Exercise objective: Repeat the data. Keep each line identical.

[Records from a dataset]
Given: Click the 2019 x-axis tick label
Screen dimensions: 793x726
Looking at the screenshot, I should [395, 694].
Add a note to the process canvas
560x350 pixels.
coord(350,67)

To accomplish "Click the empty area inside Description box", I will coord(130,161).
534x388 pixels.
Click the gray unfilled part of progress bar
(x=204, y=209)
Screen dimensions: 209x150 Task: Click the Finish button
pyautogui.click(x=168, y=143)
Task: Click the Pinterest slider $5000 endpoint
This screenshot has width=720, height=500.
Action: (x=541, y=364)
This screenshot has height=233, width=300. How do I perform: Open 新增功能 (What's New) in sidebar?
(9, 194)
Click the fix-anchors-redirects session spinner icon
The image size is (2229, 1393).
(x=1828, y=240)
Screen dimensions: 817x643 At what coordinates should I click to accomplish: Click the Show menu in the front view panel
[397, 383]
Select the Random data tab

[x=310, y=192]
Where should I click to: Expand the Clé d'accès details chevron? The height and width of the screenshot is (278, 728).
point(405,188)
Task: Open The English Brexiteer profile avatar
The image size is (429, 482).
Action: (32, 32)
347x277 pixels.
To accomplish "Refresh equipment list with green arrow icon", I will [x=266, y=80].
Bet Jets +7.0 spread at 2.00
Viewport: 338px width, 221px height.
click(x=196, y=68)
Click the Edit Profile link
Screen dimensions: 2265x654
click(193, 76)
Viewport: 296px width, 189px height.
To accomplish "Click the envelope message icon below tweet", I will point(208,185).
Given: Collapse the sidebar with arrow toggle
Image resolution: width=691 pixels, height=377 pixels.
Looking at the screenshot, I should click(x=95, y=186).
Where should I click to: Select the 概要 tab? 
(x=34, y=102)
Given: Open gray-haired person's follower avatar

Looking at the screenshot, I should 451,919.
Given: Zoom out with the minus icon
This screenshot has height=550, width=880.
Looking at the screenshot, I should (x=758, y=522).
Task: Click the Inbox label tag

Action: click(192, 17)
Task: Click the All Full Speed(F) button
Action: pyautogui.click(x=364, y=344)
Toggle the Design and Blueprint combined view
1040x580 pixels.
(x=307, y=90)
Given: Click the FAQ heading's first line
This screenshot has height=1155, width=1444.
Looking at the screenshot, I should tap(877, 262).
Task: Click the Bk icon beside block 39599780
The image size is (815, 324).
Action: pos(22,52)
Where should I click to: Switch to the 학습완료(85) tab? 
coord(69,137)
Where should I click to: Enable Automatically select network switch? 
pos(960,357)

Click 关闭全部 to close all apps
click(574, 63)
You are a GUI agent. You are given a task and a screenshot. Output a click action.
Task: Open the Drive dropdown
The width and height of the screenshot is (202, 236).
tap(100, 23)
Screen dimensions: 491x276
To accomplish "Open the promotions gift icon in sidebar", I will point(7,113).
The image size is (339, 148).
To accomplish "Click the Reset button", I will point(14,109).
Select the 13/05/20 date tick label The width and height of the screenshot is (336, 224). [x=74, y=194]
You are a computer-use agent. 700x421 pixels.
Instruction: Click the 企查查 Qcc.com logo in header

Result of the exercise:
Given: Click the 2019 x-axis tick label
Screen dimensions: 793x726
Looking at the screenshot, I should [395, 694].
Add a note to the process canvas
560x350 pixels.
coord(350,67)

To accomplish "Click the empty area inside Description box", I will coord(130,161).
534x388 pixels.
Click the gray unfilled part of progress bar
(x=204, y=209)
Screen dimensions: 209x150 Task: Click the Finish button
pyautogui.click(x=168, y=143)
Task: Click the Pinterest slider $5000 endpoint
This screenshot has width=720, height=500.
Action: (x=541, y=364)
This screenshot has height=233, width=300. How do I perform: Open 新增功能 (What's New) in sidebar?
(9, 194)
Click the fix-anchors-redirects session spinner icon
The image size is (2229, 1393).
(x=1828, y=240)
Screen dimensions: 817x643 At what coordinates should I click to accomplish: Click the Show menu in the front view panel
[397, 383]
Select the Random data tab

[x=310, y=192]
Where should I click to: Expand the Clé d'accès details chevron? The height and width of the screenshot is (278, 728).
point(405,188)
Task: Open The English Brexiteer profile avatar
The image size is (429, 482).
Action: (32, 32)
347x277 pixels.
To accomplish "Refresh equipment list with green arrow icon", I will [x=266, y=80].
Bet Jets +7.0 spread at 2.00
Viewport: 338px width, 221px height.
click(x=196, y=68)
Click the Edit Profile link
Screen dimensions: 2265x654
click(193, 76)
Viewport: 296px width, 189px height.
To accomplish "Click the envelope message icon below tweet", I will point(208,185).
Given: Collapse the sidebar with arrow toggle
Image resolution: width=691 pixels, height=377 pixels.
Looking at the screenshot, I should click(x=95, y=186).
Where should I click to: Select the 概要 tab? 
(x=34, y=102)
Given: Open gray-haired person's follower avatar

Looking at the screenshot, I should 451,919.
Given: Zoom out with the minus icon
This screenshot has height=550, width=880.
Looking at the screenshot, I should (x=758, y=522).
Task: Click the Inbox label tag

Action: click(192, 17)
Task: Click the All Full Speed(F) button
Action: pyautogui.click(x=364, y=344)
Toggle the Design and Blueprint combined view
1040x580 pixels.
(x=307, y=90)
Given: Click the FAQ heading's first line
This screenshot has height=1155, width=1444.
Looking at the screenshot, I should tap(877, 262).
Task: Click the Bk icon beside block 39599780
The image size is (815, 324).
Action: pos(22,52)
Where should I click to: Switch to the 학습완료(85) tab? 
coord(69,137)
Where should I click to: Enable Automatically select network switch? 
pos(960,357)

Click 关闭全部 to close all apps
click(574, 63)
You are a GUI agent. You are given a task and a screenshot. Output a click action.
Task: Open the Drive dropdown
The width and height of the screenshot is (202, 236).
tap(100, 23)
Screen dimensions: 491x276
To accomplish "Open the promotions gift icon in sidebar", I will point(7,113).
The image size is (339, 148).
To accomplish "Click the Reset button", I will point(14,109).
Select the 13/05/20 date tick label The width and height of the screenshot is (336, 224). [x=74, y=194]
You are a computer-use agent. 700x421 pixels.
Instruction: Click the 企查查 Qcc.com logo in header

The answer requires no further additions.